DOCUMENT EXTRACT →
-- begin --

Coverfly exists to make sure that talented emerging writers have the skills and support they need to get discovered and hired in Hollywood. The Career Lab is our way to share that knowledge outside of the typical centers of the entertainment industry. If you have a few polished scripts, have a good understanding of the industry, and are looking to get signed by an agent or a manager, this virtual lab is for you!

This event is not meant for beginner writers, but is open to anyone, anywhere and is donation-based. Bring your questions and your game-day focus, because this is where you learn strategies and tools to catapult your career to the next level. Below you’ll find more details on the format of the event, and bios for the speakers. We hope you can join us!

PROGRAMMING SCHEDULE:

11:00am - 11:15am: Preparing for Success, with the Coverfly Development Team

Our team starts-off the day with tips and recommendations on how to make the most of the program.

11:15am - 12:15pm PANEL 1: “Perfecting your Brand” 

How do you best present yourself to the industry? How do you know what they’re looking for? This panel covers best practices on everything from branding to bios and loglines, with special focus on personal experience of what works and what to avoid.

-- end --

Stored dataset items →

-- begin --

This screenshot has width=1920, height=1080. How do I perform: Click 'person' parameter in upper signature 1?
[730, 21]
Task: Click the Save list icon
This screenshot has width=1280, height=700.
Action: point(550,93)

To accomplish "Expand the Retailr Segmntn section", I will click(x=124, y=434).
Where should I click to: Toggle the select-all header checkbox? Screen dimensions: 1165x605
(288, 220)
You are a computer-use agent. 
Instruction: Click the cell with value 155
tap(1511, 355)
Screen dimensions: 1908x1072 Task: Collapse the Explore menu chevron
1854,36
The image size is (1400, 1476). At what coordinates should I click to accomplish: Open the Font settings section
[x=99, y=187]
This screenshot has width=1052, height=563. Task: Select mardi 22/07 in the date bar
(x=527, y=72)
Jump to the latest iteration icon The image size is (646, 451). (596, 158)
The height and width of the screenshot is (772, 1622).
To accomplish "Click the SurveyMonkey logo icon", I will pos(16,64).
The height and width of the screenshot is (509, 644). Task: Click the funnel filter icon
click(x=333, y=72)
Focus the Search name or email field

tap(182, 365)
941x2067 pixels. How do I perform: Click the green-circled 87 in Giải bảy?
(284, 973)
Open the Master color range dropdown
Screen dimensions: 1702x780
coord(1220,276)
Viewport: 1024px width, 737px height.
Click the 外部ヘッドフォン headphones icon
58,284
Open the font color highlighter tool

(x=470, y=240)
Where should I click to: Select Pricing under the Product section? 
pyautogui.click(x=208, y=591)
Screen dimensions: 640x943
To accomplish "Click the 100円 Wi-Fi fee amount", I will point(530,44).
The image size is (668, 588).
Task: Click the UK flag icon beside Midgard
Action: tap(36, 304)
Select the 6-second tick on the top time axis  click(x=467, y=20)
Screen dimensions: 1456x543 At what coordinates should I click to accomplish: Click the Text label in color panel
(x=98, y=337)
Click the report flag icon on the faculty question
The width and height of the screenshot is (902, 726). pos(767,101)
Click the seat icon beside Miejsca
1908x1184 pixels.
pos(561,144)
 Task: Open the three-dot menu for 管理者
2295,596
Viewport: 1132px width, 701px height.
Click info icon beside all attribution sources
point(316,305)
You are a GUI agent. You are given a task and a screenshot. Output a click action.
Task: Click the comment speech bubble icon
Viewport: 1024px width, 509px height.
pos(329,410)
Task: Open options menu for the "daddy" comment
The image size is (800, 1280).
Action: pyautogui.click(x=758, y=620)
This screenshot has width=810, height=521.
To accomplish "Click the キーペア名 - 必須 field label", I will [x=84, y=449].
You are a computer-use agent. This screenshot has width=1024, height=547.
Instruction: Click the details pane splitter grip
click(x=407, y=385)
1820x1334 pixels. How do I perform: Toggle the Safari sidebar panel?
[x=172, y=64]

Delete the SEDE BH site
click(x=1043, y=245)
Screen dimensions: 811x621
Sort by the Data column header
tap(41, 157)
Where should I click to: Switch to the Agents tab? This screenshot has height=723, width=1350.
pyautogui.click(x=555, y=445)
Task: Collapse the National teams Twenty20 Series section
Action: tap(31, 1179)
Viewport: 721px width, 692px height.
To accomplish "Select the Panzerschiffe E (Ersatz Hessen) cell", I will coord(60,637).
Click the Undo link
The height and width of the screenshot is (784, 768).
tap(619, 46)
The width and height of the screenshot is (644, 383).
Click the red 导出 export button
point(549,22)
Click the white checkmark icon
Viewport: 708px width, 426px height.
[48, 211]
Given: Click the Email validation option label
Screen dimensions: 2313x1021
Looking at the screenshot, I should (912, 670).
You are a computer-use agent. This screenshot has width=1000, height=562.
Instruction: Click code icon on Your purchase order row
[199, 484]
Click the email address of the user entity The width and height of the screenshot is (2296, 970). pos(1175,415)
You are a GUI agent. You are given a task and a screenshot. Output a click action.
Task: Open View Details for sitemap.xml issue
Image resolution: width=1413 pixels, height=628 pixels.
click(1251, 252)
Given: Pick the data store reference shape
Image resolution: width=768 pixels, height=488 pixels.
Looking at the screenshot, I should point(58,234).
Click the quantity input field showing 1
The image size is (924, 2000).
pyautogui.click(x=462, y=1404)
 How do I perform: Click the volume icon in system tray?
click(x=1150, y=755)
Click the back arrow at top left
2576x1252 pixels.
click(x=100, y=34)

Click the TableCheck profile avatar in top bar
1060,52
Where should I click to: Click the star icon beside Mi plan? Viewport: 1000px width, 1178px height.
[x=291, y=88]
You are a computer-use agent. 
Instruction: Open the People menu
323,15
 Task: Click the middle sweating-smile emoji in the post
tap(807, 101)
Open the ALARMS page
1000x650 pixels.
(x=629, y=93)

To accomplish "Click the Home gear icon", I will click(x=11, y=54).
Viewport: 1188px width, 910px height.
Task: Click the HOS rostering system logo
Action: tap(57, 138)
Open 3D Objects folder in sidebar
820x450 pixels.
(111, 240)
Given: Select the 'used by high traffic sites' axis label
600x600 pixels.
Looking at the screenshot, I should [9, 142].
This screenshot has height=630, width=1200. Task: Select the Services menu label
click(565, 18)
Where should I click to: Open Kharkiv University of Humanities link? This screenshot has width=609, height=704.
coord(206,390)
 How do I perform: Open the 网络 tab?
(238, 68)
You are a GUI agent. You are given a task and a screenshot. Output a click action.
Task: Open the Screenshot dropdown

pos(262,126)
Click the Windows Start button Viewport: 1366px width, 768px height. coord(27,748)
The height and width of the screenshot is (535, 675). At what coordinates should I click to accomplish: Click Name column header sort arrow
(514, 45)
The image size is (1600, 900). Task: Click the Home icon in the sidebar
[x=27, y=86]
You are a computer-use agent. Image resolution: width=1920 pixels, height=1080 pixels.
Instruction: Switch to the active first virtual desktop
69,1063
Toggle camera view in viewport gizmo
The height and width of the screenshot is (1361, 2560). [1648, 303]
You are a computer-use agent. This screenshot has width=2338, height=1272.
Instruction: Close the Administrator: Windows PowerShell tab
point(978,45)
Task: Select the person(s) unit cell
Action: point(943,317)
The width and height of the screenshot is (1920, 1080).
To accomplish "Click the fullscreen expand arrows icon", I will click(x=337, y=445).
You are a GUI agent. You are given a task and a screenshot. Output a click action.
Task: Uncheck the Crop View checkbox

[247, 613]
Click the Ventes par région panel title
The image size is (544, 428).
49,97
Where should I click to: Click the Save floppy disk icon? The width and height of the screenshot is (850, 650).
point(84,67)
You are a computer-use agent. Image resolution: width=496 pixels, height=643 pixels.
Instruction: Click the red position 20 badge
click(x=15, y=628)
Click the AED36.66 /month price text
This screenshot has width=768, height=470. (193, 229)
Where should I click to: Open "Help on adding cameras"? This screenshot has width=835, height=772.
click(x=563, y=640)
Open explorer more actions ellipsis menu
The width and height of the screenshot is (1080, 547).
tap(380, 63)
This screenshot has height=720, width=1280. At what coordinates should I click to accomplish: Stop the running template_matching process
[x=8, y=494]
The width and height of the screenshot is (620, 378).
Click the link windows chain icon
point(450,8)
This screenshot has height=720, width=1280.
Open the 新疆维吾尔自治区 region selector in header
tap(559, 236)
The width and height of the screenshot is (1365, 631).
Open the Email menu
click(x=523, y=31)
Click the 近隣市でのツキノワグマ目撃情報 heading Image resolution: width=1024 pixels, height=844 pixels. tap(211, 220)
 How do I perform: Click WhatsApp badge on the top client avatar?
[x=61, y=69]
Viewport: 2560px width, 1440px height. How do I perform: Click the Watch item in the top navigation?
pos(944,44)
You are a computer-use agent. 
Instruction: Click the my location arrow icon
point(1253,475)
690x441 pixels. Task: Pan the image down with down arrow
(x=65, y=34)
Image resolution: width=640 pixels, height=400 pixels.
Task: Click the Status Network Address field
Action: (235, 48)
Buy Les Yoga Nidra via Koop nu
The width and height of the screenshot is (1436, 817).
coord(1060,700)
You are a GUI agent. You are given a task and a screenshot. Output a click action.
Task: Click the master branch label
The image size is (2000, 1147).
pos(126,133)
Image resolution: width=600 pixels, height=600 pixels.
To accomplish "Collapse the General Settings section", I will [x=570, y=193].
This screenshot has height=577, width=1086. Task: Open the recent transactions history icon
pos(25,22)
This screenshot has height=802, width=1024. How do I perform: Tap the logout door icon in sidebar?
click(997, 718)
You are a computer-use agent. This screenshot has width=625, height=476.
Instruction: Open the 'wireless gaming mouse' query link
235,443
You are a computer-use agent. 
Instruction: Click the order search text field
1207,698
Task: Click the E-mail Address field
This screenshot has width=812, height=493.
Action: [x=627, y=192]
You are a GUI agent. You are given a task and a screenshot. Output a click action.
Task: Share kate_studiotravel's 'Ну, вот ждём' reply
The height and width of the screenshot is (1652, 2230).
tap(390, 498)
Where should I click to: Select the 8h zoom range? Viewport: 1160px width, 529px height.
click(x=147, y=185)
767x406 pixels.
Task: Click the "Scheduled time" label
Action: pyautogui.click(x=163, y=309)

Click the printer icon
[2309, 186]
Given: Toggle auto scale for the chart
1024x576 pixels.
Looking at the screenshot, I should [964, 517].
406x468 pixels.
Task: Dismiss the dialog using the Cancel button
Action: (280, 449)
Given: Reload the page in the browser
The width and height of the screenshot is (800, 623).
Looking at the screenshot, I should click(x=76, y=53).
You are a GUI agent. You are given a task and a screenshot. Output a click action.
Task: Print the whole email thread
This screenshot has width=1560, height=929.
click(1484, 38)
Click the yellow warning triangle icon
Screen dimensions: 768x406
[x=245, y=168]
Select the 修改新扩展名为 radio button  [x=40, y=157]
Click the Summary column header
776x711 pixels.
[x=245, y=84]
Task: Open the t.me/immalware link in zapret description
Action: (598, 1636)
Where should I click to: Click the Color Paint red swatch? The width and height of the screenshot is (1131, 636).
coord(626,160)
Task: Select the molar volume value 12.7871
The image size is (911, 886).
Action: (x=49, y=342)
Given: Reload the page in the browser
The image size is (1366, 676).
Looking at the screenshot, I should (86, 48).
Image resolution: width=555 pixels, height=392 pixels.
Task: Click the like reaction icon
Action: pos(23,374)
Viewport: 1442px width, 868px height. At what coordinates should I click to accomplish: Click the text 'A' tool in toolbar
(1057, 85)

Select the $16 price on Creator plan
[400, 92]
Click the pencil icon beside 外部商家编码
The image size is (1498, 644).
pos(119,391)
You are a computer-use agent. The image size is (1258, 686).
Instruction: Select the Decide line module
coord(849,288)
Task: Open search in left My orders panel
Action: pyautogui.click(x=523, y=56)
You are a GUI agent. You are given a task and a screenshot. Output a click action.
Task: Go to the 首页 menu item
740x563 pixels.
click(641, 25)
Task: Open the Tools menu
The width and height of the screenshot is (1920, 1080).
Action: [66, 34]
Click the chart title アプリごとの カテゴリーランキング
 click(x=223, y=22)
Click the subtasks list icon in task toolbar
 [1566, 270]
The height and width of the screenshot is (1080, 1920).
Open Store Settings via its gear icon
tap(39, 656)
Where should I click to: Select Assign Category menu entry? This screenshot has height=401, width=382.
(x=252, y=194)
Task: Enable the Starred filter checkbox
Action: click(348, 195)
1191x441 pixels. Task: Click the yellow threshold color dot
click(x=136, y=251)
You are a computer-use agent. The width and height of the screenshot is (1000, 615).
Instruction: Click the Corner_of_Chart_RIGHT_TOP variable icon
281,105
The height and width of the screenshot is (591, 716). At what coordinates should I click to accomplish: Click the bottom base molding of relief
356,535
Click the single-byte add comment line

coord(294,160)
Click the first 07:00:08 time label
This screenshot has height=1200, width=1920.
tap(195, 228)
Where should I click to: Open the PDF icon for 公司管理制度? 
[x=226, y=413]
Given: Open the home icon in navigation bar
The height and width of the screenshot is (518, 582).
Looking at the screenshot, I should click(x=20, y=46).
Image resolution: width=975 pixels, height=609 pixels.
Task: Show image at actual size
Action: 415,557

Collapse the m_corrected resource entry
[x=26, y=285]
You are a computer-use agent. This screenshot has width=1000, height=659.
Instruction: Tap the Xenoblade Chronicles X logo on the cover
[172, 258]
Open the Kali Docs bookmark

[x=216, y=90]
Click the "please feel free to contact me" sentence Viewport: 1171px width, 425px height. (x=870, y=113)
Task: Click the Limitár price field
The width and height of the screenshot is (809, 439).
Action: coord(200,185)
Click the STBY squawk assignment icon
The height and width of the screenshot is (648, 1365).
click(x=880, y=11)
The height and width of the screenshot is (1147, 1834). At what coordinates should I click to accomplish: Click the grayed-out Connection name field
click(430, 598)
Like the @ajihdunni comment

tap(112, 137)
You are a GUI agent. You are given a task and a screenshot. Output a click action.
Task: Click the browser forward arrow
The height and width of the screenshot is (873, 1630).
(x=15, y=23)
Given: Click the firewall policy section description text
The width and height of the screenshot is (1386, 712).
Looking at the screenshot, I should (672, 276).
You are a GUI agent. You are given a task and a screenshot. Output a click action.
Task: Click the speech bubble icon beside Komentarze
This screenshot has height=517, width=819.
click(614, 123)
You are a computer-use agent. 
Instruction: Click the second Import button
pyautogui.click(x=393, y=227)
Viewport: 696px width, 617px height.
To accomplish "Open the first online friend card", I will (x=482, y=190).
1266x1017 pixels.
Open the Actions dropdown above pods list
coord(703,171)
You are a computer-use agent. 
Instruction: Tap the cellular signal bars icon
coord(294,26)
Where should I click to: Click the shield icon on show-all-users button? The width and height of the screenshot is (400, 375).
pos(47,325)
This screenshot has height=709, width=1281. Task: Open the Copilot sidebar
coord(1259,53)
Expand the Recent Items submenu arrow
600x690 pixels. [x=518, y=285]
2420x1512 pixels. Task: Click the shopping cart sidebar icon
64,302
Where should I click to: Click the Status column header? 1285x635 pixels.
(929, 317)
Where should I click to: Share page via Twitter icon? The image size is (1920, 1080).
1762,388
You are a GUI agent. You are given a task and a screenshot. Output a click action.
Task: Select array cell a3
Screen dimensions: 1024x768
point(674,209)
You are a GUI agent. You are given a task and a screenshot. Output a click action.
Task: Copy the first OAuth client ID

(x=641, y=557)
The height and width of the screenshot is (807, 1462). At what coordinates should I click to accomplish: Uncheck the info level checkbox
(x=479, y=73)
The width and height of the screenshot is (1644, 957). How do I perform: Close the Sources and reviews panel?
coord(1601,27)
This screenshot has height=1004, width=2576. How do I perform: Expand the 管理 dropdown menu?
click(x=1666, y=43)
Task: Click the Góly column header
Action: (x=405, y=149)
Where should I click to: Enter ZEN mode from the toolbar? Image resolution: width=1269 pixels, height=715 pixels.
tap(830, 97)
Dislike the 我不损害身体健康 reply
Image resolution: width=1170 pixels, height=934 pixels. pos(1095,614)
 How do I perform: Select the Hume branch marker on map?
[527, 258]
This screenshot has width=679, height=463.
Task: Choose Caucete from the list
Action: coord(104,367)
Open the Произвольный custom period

-- end --

YOUR TASKS →
1. In the Career Lab event description, what is the title of Panel 1?
2. From the rows, transcribe the stretch from the line that contains "Given: Click the firewall" through the line that contains "Looking at the screenshot, I should (672, 276).".

THE SOLUTIONS →
1. Panel 1 is titled "Perfecting your Brand."

2.
Given: Click the firewall policy section description text
The width and height of the screenshot is (1386, 712).
Looking at the screenshot, I should (672, 276).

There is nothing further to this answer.